On Fear and Shame
When I think about my life, certain facts astound me.
It goes like this:
- I wanted to learn. But at eleven years old, when my father decided to teach me how to ride a bike, I was too embarrassed to be seen by my friends who all already knew how. So I said thanks but no thanks, wormed my way back into my room, and tucked my head into a book. I didn’t learn how to ride until I was twenty-one.
- In my late teens and early twenties, I was in a relationship that I never really wanted to be in. I said yes at eighteen because I wanted someone to buy cute anniversary gifts for, someone who would wander the back woods with me late at night. And I liked him as a person. But we didn’t really ever connect. And still, I stayed with him for years. I felt trapped, I felt discontented, but I was too afraid of the consequences. Of what people would think. Of what his face would look like when I said the words. Even, really, of the words themselves.
- I first visited Colorado when I was twenty-two, fell in love hard, and knew I had to live here some day. Still, it took me until I turned thirty to leave the East Coast. To move where I knew nobody? To a place where the streets weren’t also a historical map of my life? To a world so far from my friends and family? Terrifying.
- All throughout high school, I went to parties but rarely danced. Even when they were dance parties. Even when a really cute boy asked. Ninety percent of the time, I refused. The reason? I felt everybody staring at my body, noticing how awkwardly I moved, judging me.

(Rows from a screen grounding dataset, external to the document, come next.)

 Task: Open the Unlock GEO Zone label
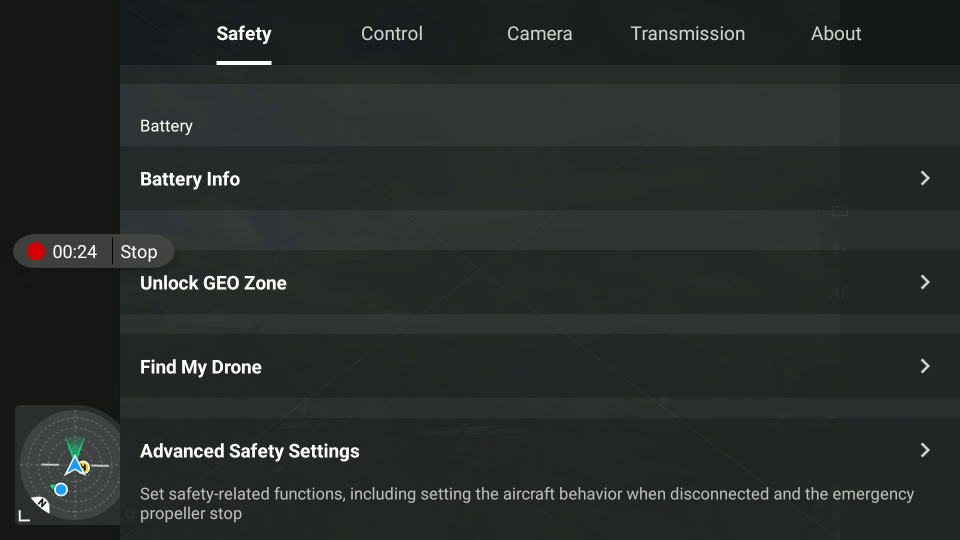coord(213,283)
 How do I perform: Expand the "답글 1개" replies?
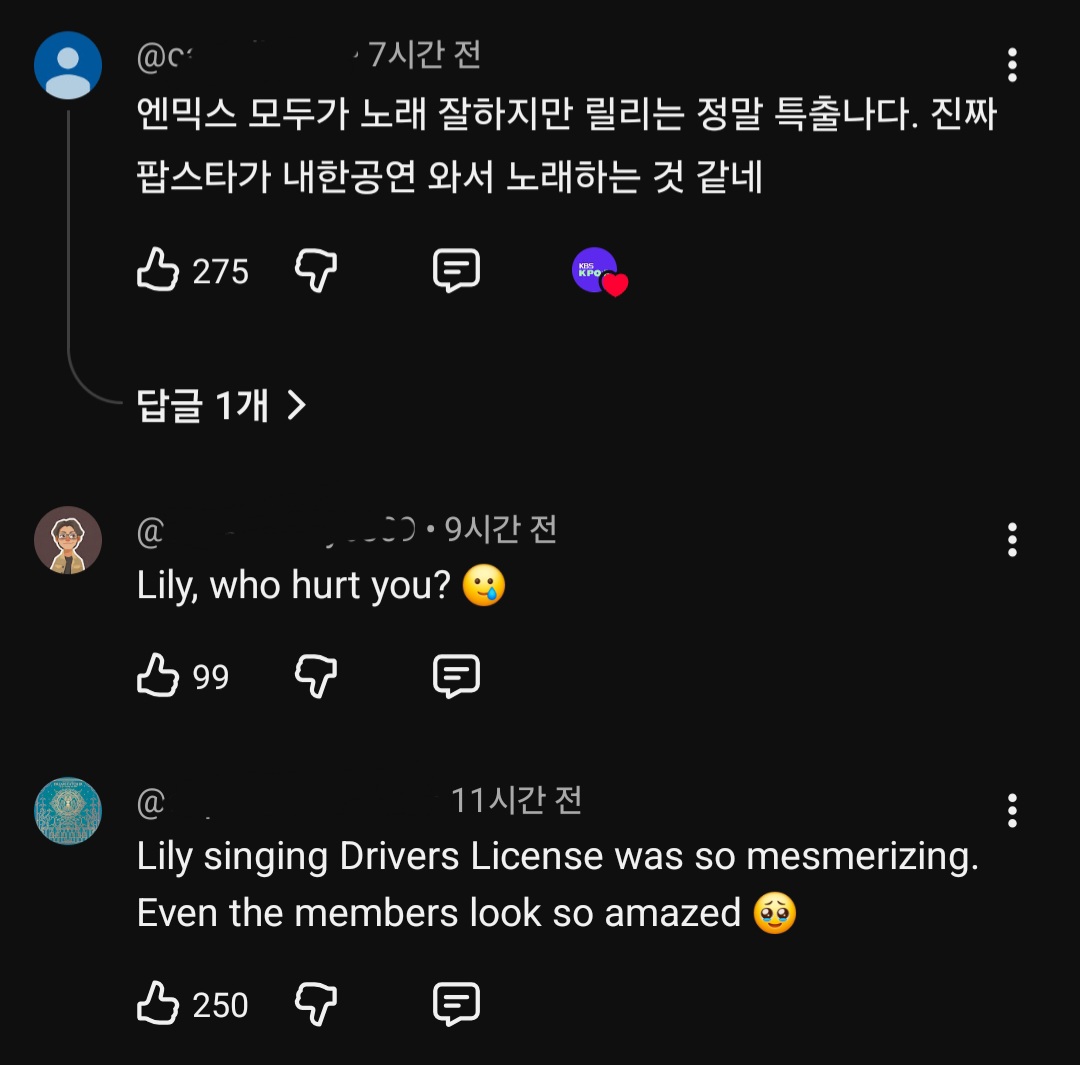pyautogui.click(x=220, y=405)
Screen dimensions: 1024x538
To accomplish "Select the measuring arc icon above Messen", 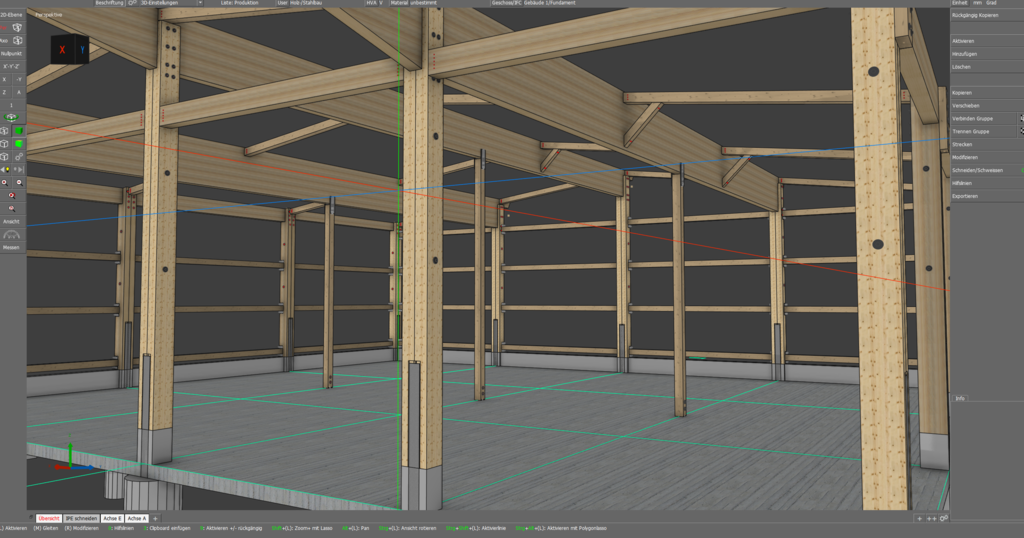I will point(12,235).
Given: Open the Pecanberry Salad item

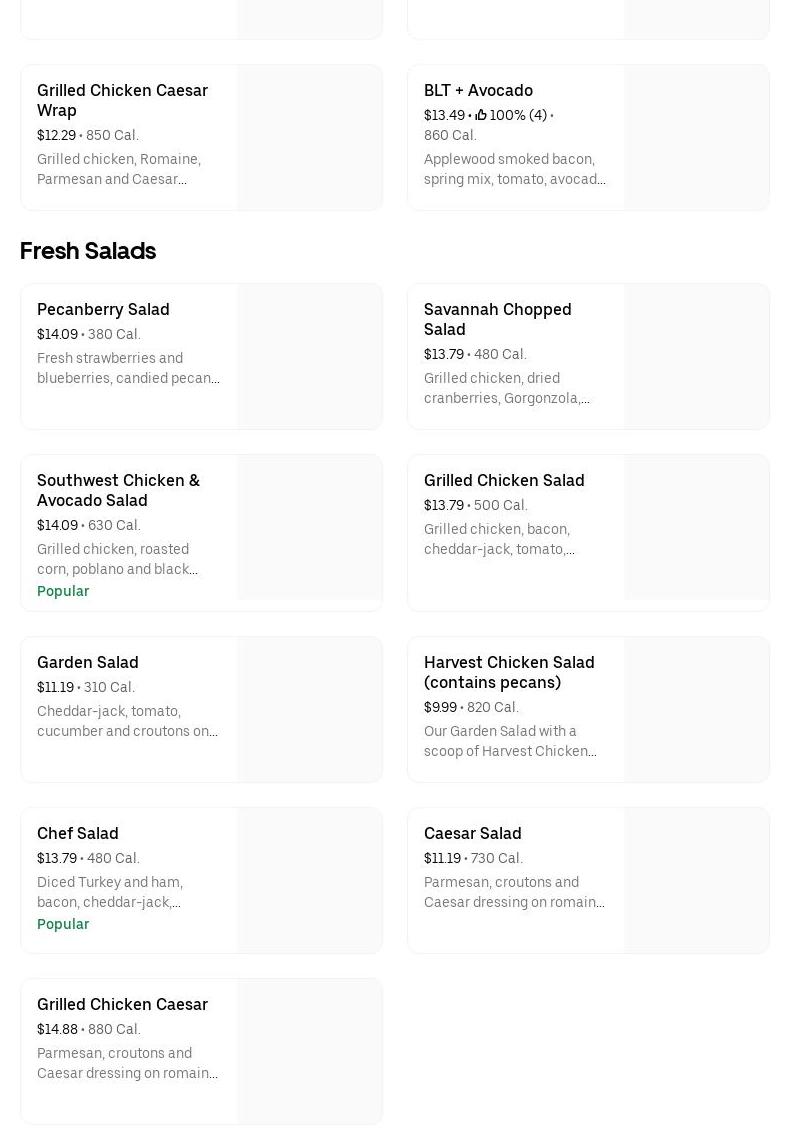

- As a kid, I couldn’t even ask the man behind the counter for change. Any step outside my daily routine - the people I knew, the things that I’d learned were Acceptable - scared the shit out of me. Around anyone who I believed to be “cooler” than me, my body would tense up and my vocal cords would seemingly disappear. And of course, there were boys. I knew they would never like me back, that they’d make fun of me if they knew I liked them. It was better not to exist to them than to face that hurt - to seem mean and above love than to risk opening my mouth to speak.
What it all means? Sure, I eventually learned how to ride a bike. I finally broke up with that boy. I live in Colorado now. And these days, I dance everywhere - not only at parties. And I’m definitely not afraid of people anymore. (In fact, someone recently called me an extrovert and I was floored. But I guess I’ve made that transformation.)
And still, none of this excuses the lives I didn’t live. I was twelve and stuck at home while my friends rode in circles around and through the town. I was nineteen on New Year’s ‘99, eating pizza in a living room and holding hands with the wrong boy when I could’ve been out laughing with my friends, meeting new people. At twenty-three, I sat in a gray Manhattan office staring at the brick wall across the street, while my dreams were dancing through the Rockies. I spent hours of my adolescence scared and pasted against a wall as the music pounded all around me. For years, I let my insecurities rule out so many new friends, so many adventures.
This isn’t about regret. Regret is futile. I can’t change any of this. I can only take something from it all and move forward. And I take this:
The things of which I am most afraid are often the same things I most desire and the things that will make my life come alive. When my heart starts to pound inside of me, when I imagine my own anxieties as everyone else’s judgments, when I feel my voice beginning to fade away, I know I’m on to something good. It’s still difficult, but I’m learning to ignore that persistent clawing inside of me and just go for it.